Coyoacan.

Headword: 
Coyoacan.
Principal English Translation: 

an important altepetl south of Mexico City
James Lockhart, Nahuatl as Written: Lessons in Older Written Nahuatl, with Copious Examples and Texts (Stanford: Stanford University Press and UCLA Latin American Studies, 2001), 216.

Orthographic Variants: 
coyohuacan, cuyuacan, coyouacan
Lockhart’s Nahuatl as Written: 

apparently coyōtl coyote, -huah, -cān.
James Lockhart, Nahuatl as Written: Lessons in Older Written Nahuatl, with Copious Examples and Texts (Stanford: Stanford University Press and UCLA Latin American Studies, 2001), 216.

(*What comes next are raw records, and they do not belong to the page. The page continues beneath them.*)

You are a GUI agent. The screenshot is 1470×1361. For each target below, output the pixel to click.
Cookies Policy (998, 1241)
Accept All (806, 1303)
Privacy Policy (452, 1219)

Attestations from sources in English: 

Auh yhuan ye nauhpohualxihuitl ypan exihuitl yn ipan 8. tochtli xihuitl. 1526. años. yn omotlahtocatlalli yn Don Juan de guzman ytztlollinqui tlahtovani cuyohuacan. = And also, it was 83 years ago, in the year 8 Rabbit, 1526, that don Juan de Guzmán Itztlolinqui was installed as ruler in Coyoacan. (1608, Central Mexico)
Annals of His Time: Don Domingo de San Antón Muñón Chimalpahin Quauhtlehuanitzin, James Lockhart, Susan Schroeder, and Doris Namala, eds. and transl. (Stanford: Stanford University Press, 2006), 134–135.

yn atl yn onc[an] ytechpa quiça yn tepetl yn cuyuacan Auh yn ce atl huallauh ypan y quauhximalpa[n] yn intlalpan yn españolesme = the water which emerges from the mountain there at Coyoacan. And one stream comes through Quauhximalpan on the lands of the Spaniards (Coyoacan region, 1557)
Beyond the Codices, eds. Arthur J.O. Anderson, Frances Berdan, and James Lockhart (Los Angeles: UCLA Latin American Center, 1976), Doc. 35, 214–215.

Auh in Marques coioacan motlalito = The Marqués went and established himself in Coyoacan. (Mexico City, sixteenth century)
James Lockhart, We People Here: Nahuatl Accounts of the Conquest of Mexico, Repertorium Columbianum v. 1 (Los Angeles: UCLA Center for Medieval and Renaissance Studies, 1993), 182.